B1) We thank the reviewer for these observations, now the English has been improved.
“On the other hand, several years had to pass before identifying the true therapeutic target among all these factors.
- Again, the sentence (lines 113-115) "Loss of this binding site leads to decreased ubiquination, thereby reducing MET receptor internalization and degradation, so is decreased the internalization and degradation of MET receptor [31,32], this overall leads to sustained MET activation [33]", is in part redundant and could be written better, too.
B2) We thank again the reviewer for these observations, now the English has been improved.
Loss of this binding site leads to decreased ubiquination, thereby reducing MET receptor internalization and degradation resulting in increased MET levels [31-33]".

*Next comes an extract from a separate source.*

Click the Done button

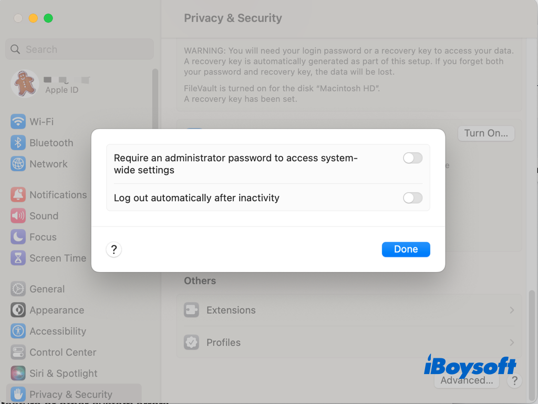[406, 250]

- Overall, the manuscript requires textual editing to avoid some grammatical errors and misreadings throughout the text.
B3) We thank the reviewer for these observations, now the English has been improved.
4) The authors correctly report (lines 675, 676) that "Despite the initial paramount results, most of the patients develop resistance to MET-Is through on – and/or off-target mechanisms".Similarly, to what happens in other oncogene-addicted advanced NSCLCs (Addeo A et al., KRAS G12C Mutations in NSCLC: From Target to Resistance. Cancers, 2021; Rocco D et al., Treatment of Advanced Non-Small Cell Lung Cancer with RET Fusions: Reality and Hopes. Int J Mol Sci. 2023), specific treatments are basically lacking apart from chemotherapy and/or immunotherapy.

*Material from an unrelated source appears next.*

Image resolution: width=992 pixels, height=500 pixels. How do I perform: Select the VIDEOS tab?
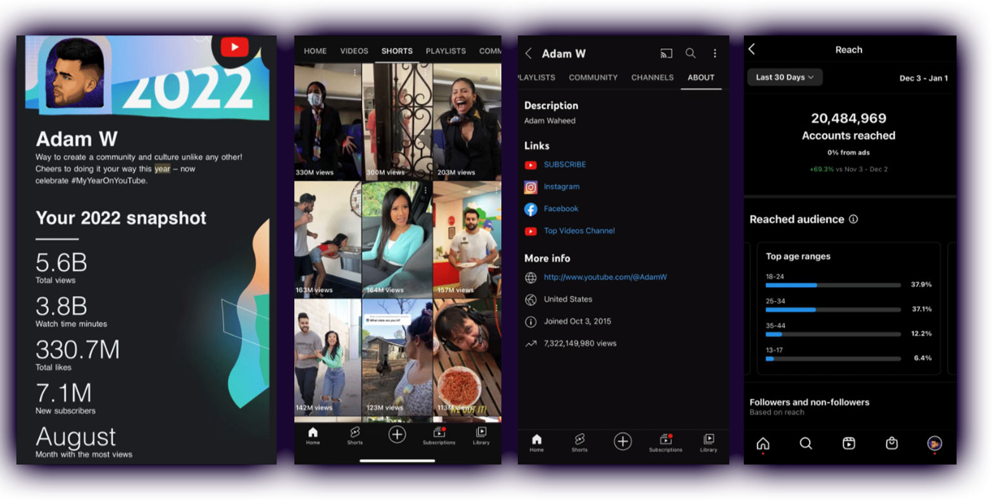pos(354,51)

B4) We thank the reviewer for his suggestion. Now we have added this comment in the discussion section and as well added the two references in the reference section.
‘Similarly, to what happens in other oncogene-addicted advanced NSCLCs such as KRAS or RET-driven NSCLC, specific treatments are basically lacking apart from chemotherapy and/or immunotherapy’.
- A brief comment in the discussion along with the relative references is strongly suggested to further support the need to develop new molecules and strategies to overcome MET-Is (as well as other selective TKIs) resistance.
B5) We thank the reviewer for his suggestion. Now we have added a brief comment about this topic and the corresponding references.
‘Therefore, new drugs are needed to overcome MET-Is resistance mediated through these mechanisms which could help us to better manage MET+ and/or other oncogene-addicted NSCLC when they develop a MET-driven resistance’
Reviewer 3 Report
In the submitted manuscript, Spitaleri et al. provided a detailed description of aberrant c-MET signalling in NSCLCs. The authors summarized the outcomes of clinical trials in which patients were selectively treated with type Ia, Ib, and II MET inhibitors. The outcomes of clinical trials also correlated with the type of MET receptor mutation and concomitant gene mutations. Drug resistance in patients with NSCLC has been discussed and both targeted and off-target mechanisms have been considered. This review summarizes the results of pivotal clinical trials designed for patients with dysregulated MET signalling in NSCLC.
Author Response
Reviewer 3
In the submitted manuscript, Spitaleri et al. provided a detailed description of aberrant c-MET signalling in NSCLCs. The authors summarized the outcomes of clinical trials in which patients were selectively treated with type Ia, Ib, and II MET inhibitors. The outcomes of clinical trials also correlated with the type of MET receptor mutation and concomitant gene mutations. Drug resistance in patients with NSCLC has been discussed and both targeted and off-target mechanisms have been considered. This review summarizes the results of pivotal clinical trials designed for patients with dysregulated MET signalling in NSCLC.
C: We thank the reviewer for having revised our manuscript.